Одна-единственная полоса голубизны, над Монмартром, окаймляла горизонт такой
прозрачной и нежной лазурью, что казалась тенью, отброшенной белым атласом.
Париж выступал из тумана, все шире расстилаясь снеговыми просторами в своем
оцепенении, сковавшем его неподвижностью смерти. Летучая крапчатость
снежинок уже не оживляла город тем трепетом, бледные струи которого дрожали
на фасадах цвета ржавчины. Дома - черные, словно заплесневевшие от
многовековой сырости, проступали из-под белых покровов, под которыми они
спали. Целые улицы, с покоробившимися крышами, разбитыми окнами были словно
разрушены, разъедены селитрой. Виднелся окруженный белыми стенами квадрат
площади; заваленный обломками. Но по мере того как над Монмартром
расширялась голубая полоса, проливая свет, ясный и холодный, как ключевая
вода, Париж, словно видимый сквозь хрустальное стекло, вырисовывался с
четкостью японского рисунка, вплоть до отдаленных предместий.

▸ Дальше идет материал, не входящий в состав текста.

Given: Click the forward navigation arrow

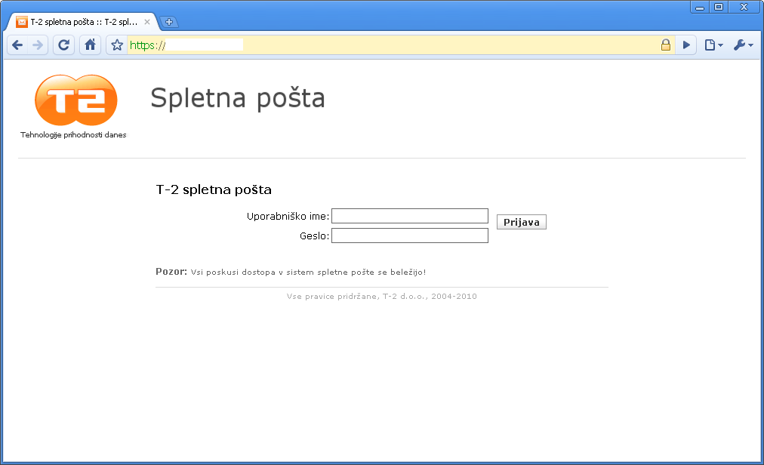Looking at the screenshot, I should coord(39,45).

Закутанная в меховое манто, бессознательно перебирая пальцами края
рукавов, Элен думала. Одна и та же, единственная мысль, непрестанно
возвращалась к ней, словно эхо: у них родился ребенок - розовенькая,
пухленькая девочка; и она представляла ее себе в том очаровательном
возрасте, когда Жанна начинала говорить. Маленькие девочки так милы в
четырнадцать месяцев! Она считала месяцы; четырнадцать и девять месяцев
ожидания - это составляло почти два года; как раз то же время, с разницей в
каких-нибудь две недели. И перед ней возникло солнечное видение: Италия,
страна мечты, с золотыми плодами, где влюбленные, обнявшись, уходят в
благоухающую ночь. Анри и Жюльетта шли перед нею в лунном свете. Они ласкают
друг друга, как супруги, вновь ставшие любовниками. Маленькая девочка,
розовенькая, толстенькая, голенькое тельце которой смеется на солнце; она
пытается лепетать неясные слова, заглушаемые поцелуями матери. Элен думала
об этом без гнева, без ропота, в глубоком спокойствии - спокойствии печали.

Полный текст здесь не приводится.